[TASK OBJECTIVE] Give back the data below word for word. Any image in it should be left out.

[Collected data entries]
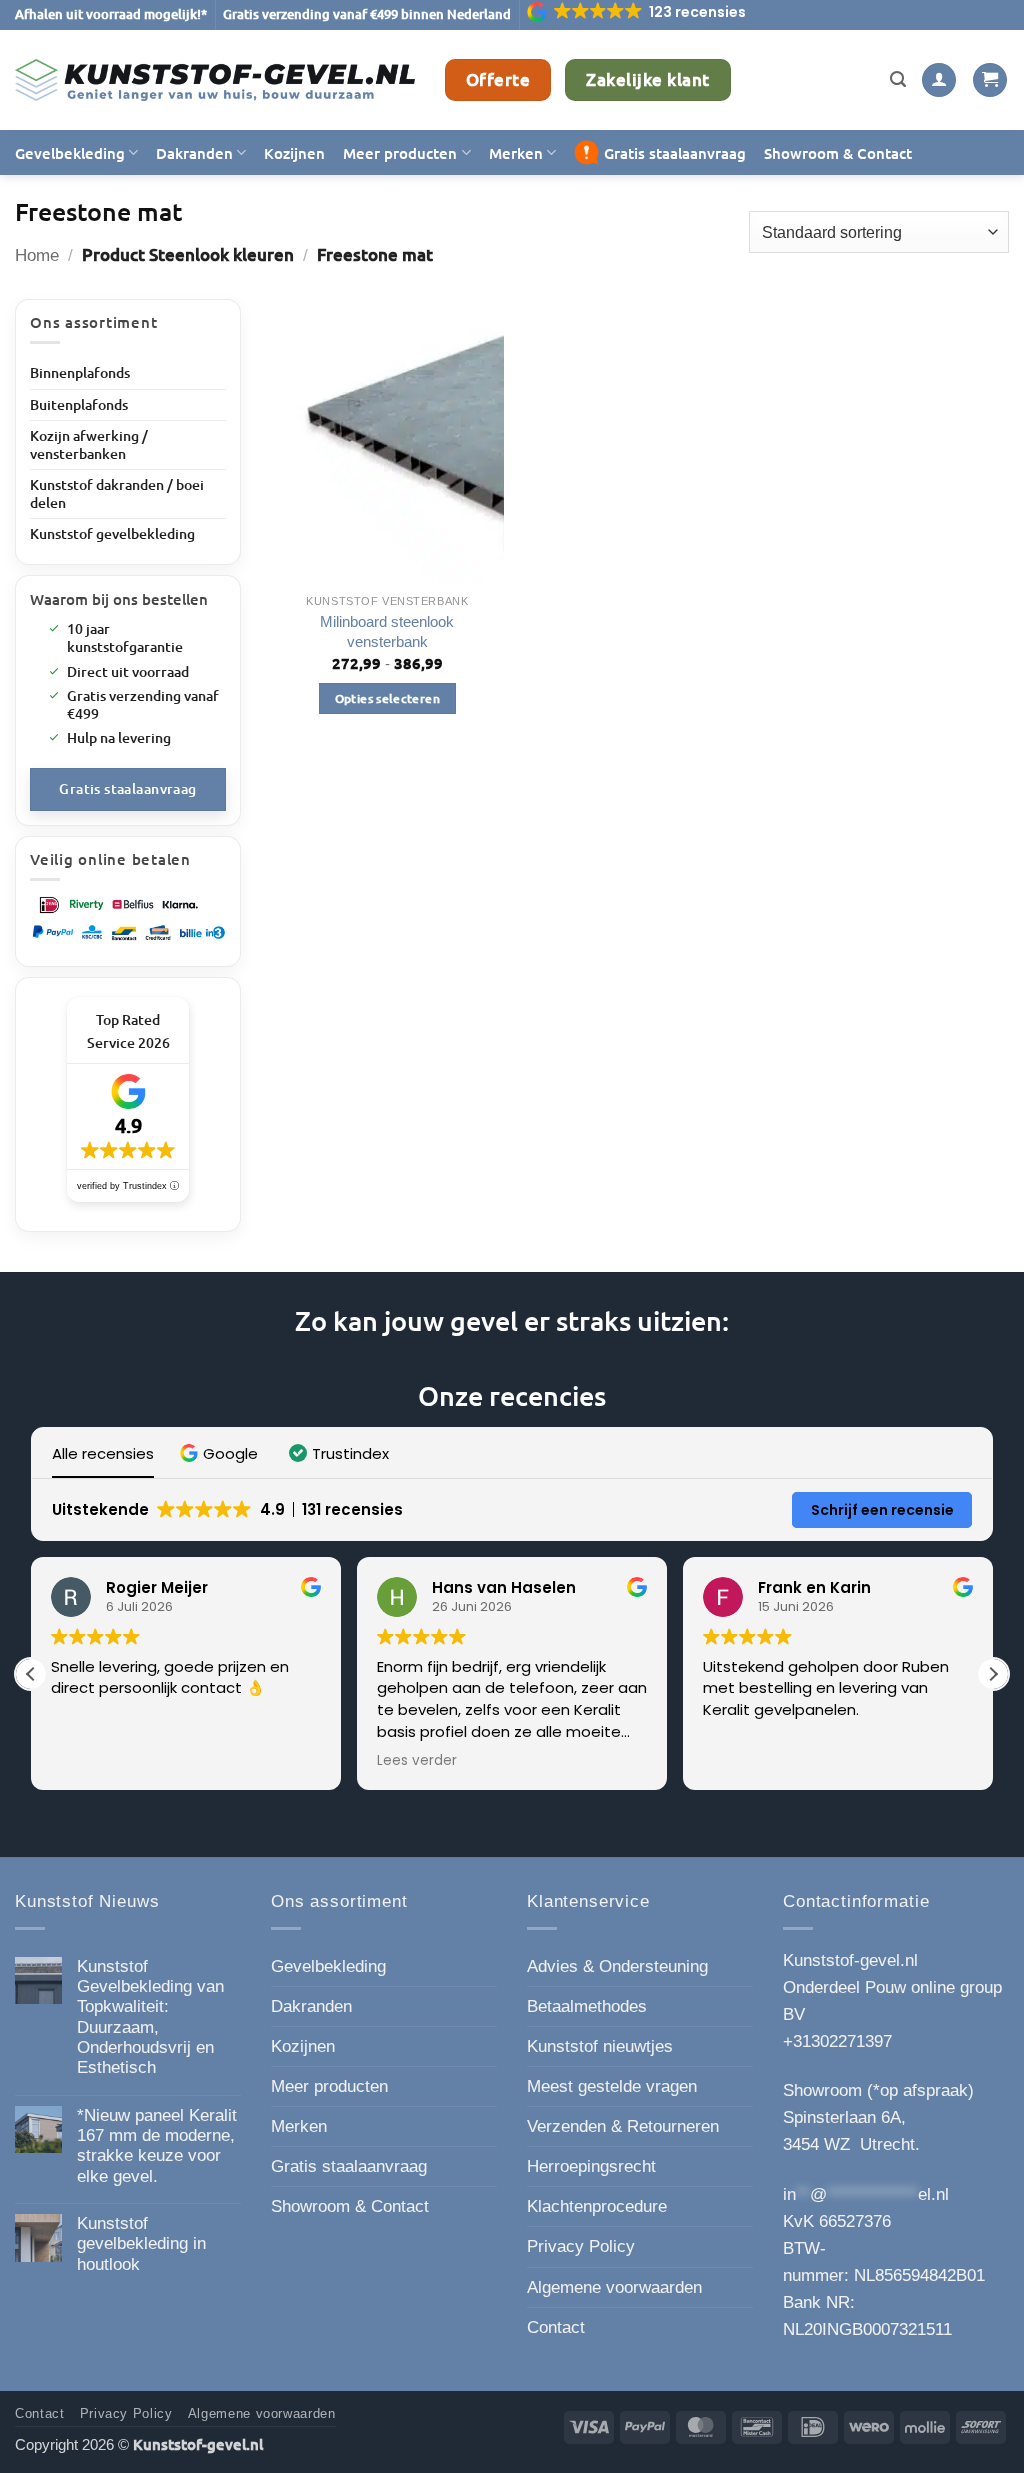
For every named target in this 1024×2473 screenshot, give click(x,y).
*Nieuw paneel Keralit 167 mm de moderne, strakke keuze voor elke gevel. (157, 2146)
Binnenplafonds (80, 372)
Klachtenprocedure (597, 2206)
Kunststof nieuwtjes (600, 2046)
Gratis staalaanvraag (675, 153)
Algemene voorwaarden (614, 2287)
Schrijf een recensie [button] (882, 1510)
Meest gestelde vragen (612, 2086)
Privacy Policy (581, 2246)
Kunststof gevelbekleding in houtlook (141, 2244)
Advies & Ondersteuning (617, 1966)
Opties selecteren (387, 698)
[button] (638, 12)
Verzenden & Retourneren (623, 2126)
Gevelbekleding (70, 153)
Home (37, 255)
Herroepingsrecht (591, 2166)
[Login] (939, 80)
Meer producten (400, 153)
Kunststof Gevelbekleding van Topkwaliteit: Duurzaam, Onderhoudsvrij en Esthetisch (150, 2017)
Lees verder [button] (417, 1761)
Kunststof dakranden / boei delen (117, 493)
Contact (556, 2327)
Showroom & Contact (838, 153)
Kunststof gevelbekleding (112, 533)
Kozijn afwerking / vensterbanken (89, 444)
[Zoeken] (898, 80)
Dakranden (194, 153)
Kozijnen (294, 153)
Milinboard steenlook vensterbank (387, 631)
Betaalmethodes (587, 2006)
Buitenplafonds (79, 404)
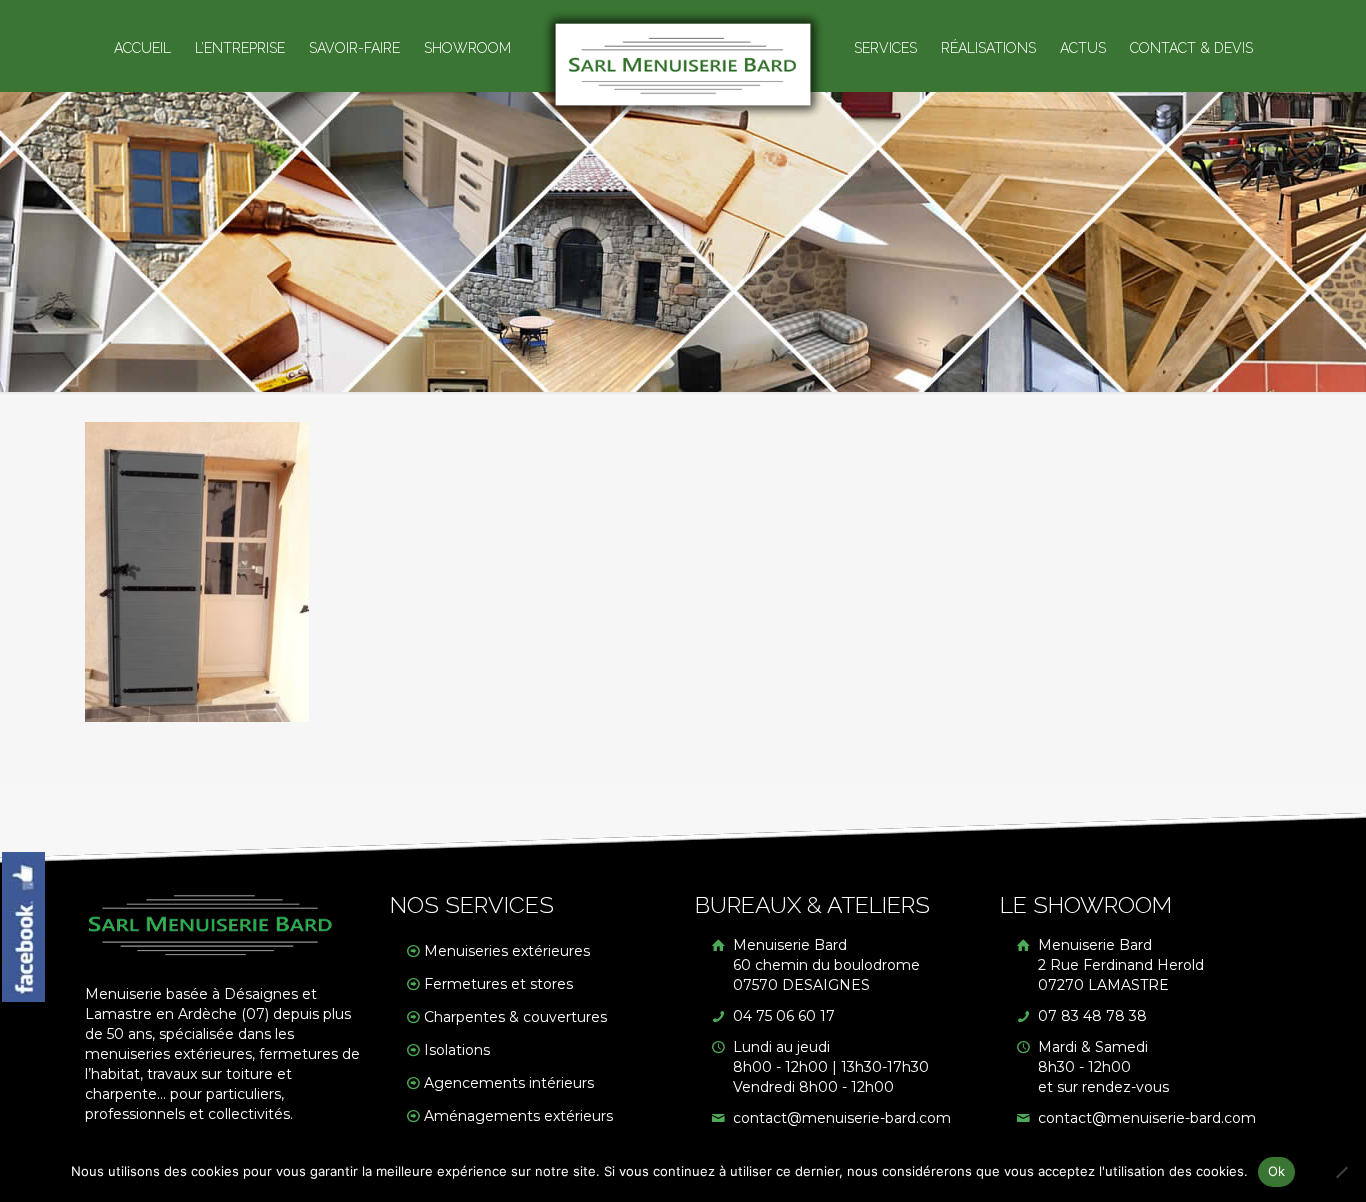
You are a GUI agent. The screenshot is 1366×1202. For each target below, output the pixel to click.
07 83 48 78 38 (1090, 1016)
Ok (1277, 1171)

[ANSWER TO THIS PROBLEM]
For every named target in this 1024×2473 screenshot, give click(x,y).
*Nieuw paneel Keralit 167 mm de moderne, strakke keuze voor elke gevel. (157, 2146)
Binnenplafonds (80, 372)
Klachtenprocedure (597, 2206)
Kunststof nieuwtjes (600, 2046)
Gratis staalaanvraag (675, 153)
Algemene voorwaarden (614, 2287)
Schrijf een recensie [button] (882, 1510)
Meest gestelde vragen (612, 2086)
Privacy Policy (581, 2246)
Kunststof gevelbekleding in houtlook (141, 2244)
Advies & Ondersteuning (617, 1966)
Opties selecteren (387, 698)
[button] (638, 12)
Verzenden & Retourneren (623, 2126)
Gevelbekleding (70, 153)
Home (37, 255)
Herroepingsrecht (591, 2166)
[Login] (939, 80)
Meer producten (400, 153)
Kunststof Gevelbekleding van Topkwaliteit: Duurzaam, Onderhoudsvrij en Esthetisch (150, 2017)
Lees verder [button] (417, 1761)
Kunststof dakranden / boei delen (117, 493)
Contact (556, 2327)
Showroom & Contact (838, 153)
Kunststof gevelbekleding (112, 533)
Kozijn afwerking / vensterbanken (89, 444)
[Zoeken] (898, 80)
Dakranden (194, 153)
Kozijnen (294, 153)
Milinboard steenlook vensterbank (387, 631)
Betaalmethodes (587, 2006)
Buitenplafonds (79, 404)
You are a GUI agent. The screenshot is 1366×1202. For each target below, output the pixel to click.
07 83 48 78 38 (1090, 1016)
Ok (1277, 1171)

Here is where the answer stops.